Brazil leads world in ‘anywhere working,’ survey suggests

A global survey finds a considerable proportion of workers are taking up “anywhere working” – and no more so than in Brazil where 4 out 5 of workers surveyed said they worked in this way.

The global survey of 24,000 workers in 12 countries, was commissioned by Polycom, Inc – a company that provides collaboration solutions to empower workers and improve productivity.

anywhere working pixabay 1205084Nearly two-thirds of 24,000 workers surveyed around the world are taking up anywhere working.
Image: pixabay-1205084

The results suggest that all over the world, in some places more than others, the idea of flexible working – where typically workers can do some work from home and do the rest back at the workplace – is transforming into anywhere working, which means, literally, the ability to work from anywhere.

Compared to the last survey in 2012, when only 14 percent of workers surveyed across the globe were working remotely from traditional workplaces, the new survey finds nearly two-thirds are taking up anywhere working.

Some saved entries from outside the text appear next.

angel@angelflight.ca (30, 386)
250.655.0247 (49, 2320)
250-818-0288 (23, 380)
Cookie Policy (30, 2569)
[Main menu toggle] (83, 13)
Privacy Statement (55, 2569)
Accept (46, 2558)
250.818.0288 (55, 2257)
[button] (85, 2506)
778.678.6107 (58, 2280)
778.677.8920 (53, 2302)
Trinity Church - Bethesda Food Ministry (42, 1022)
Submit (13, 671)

The survey highlights differences from country to country about the new form of flexible working. At one end of the spectrum lies Brazil, where 80 percent of those surveyed said they had adopted anywhere working, while at the other end lies Japan, with only 35 percent saying they worked in this way.

Different priorities in different age groups

The data also shows differences according to age group. Just over half (51 percent) of workers in the 45-60 age group said they had adopted anywhere working, in contrast to over two-thirds (70 percent) of workers aged 30 and under.

However, the report suggests these differences in age groups could be a reflection of their employer and industry rather than the preferences of the individuals.



For example, 36 percent of respondents in the 45-60 age group said their employer did not offer anywhere working, compared with only 15 percent of those aged 30 and under.

Also, older workers surveyed tended to be employed in manufacturing – where jobs lend themselves less easily to anywhere working – while the younger end of the respondent spectrum were more likely to be employed in high-tech industries.

When asked about advantages of taking up anywhere working, both older and younger groups agreed that the main benefit was it helped achieve the right work-life balance. However, this meant different things for different age groups.

Older workers seem more concerned about reducing travel time, while younger workers emphasize having more time to exercise and enjoy hobbies.

Trust is important

The survey also examined apprehensions about anywhere working. Most respondents (62 percent) said their main worry was that their colleagues might think they were not working as hard away from the office.

Also, the data shows that older workers are particularly concerned that anywhere working might mean working longer hours and the report notes that fear of being in an “always-on” culture can be a big deterrent for this group.



The report concludes that anywhere working can work and increase productivity, but employers need to learn to trust their workers and workers need to learn to trust themselves.

A key step in this process is to shift from a culture that measures and values performance by hours of work to one that values output and results.

Technology is the key

When asked how their employers could improve trust among workers and secure better attitudes to anywhere working, the respondents suggested that companies equip their employees with communications technology that allows colleagues to connect easily with each other and work as teams. 91 percent of respondents said technology is a key factor in this.

They also said companies should issue clear guidelines about anywhere working and apply policies equally to all workers at all levels, regardless of seniority.

The survey – conducted by Morar Consulting – collected data from workers in Australia, Brazil, Canada, China, France, Germany, India, Japan, Russia, Singapore, the United Kingdom, and the United States. 55 percent of respondents were at management level or above, 58 percent had care responsibilities, and 68 percent were parents.